Imagine un collar de perlas: el “hilo” son los brazos espirales de la galaxia, y las “cuentas” son cúmulos intensos donde están naciendo estrellas. En la luz ultravioleta, estas regiones brillan intensamente, delineando la estructura espiral de la galaxia.
El análisis espectral muestra que el 50% de las estrellas de Alaknanda se formaron incluso antes, cuando el universo era aún más joven, lo que implica un crecimiento de gran rapidez.
¿Cómo se formó tan rápido?
La existencia de Alaknanda plantea una pregunta: ¿Qué causó que se formaran estos brazos espirales tan temprano?
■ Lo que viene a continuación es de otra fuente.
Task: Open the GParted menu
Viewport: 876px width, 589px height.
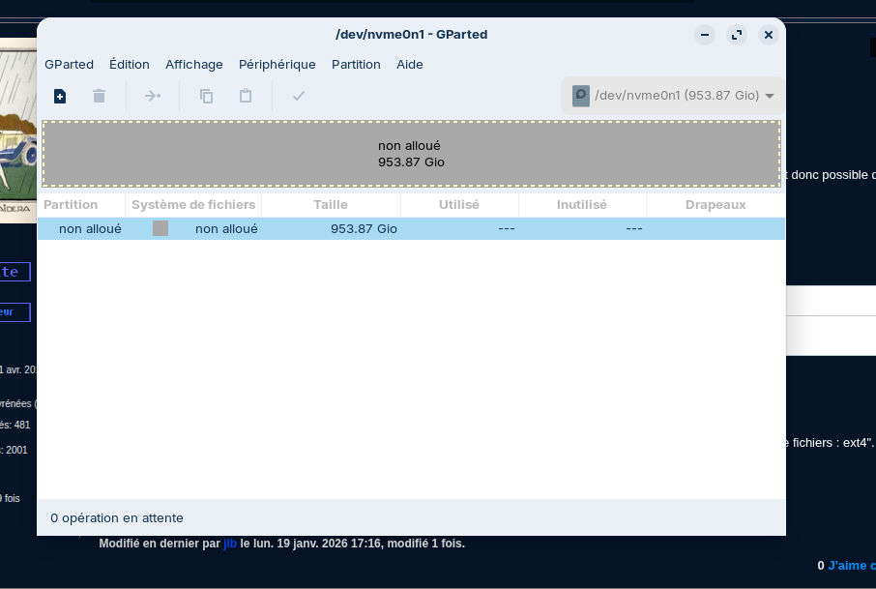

Los autores del estudio sugieren dos posibilidades: la acreción suave sugiere que la galaxia pudo haber crecido absorbiendo gas del medio intergaláctico de manera constante y tranquila, en lugar de sufrir choques violentos con otras galaxias, lo que permitió que su disco se mantuviera estable y frío.
Otra opción es la Interacción vecinal; se detectó una pequeña galaxia esferoide cerca de uno de sus brazos, que podría ser una galaxia satélite.
Al igual que la Luna levanta las mareas en la Tierra, la gravedad de esta pequeña vecina podría estar perturbando el disco de Alaknanda, induciendo la formación de sus brazos espirales.
El futuro de la investigación
Alaknanda se suma a un pequeño pero creciente grupo de galaxias que están reescribiendo los libros de texto de astronomía gracias al telescopio Webb.
Futuras observaciones con instrumentos como ALMA permitirán estudiar el movimiento del gas dentro de la galaxia para confirmar si su disco es tan frío y estable como parece.
Por ahora, Alaknanda permanece como un faro en el universo temprano, recordándonos que el cosmos maduró mucho más rápido de lo que nuestros avances científicos habían previsto.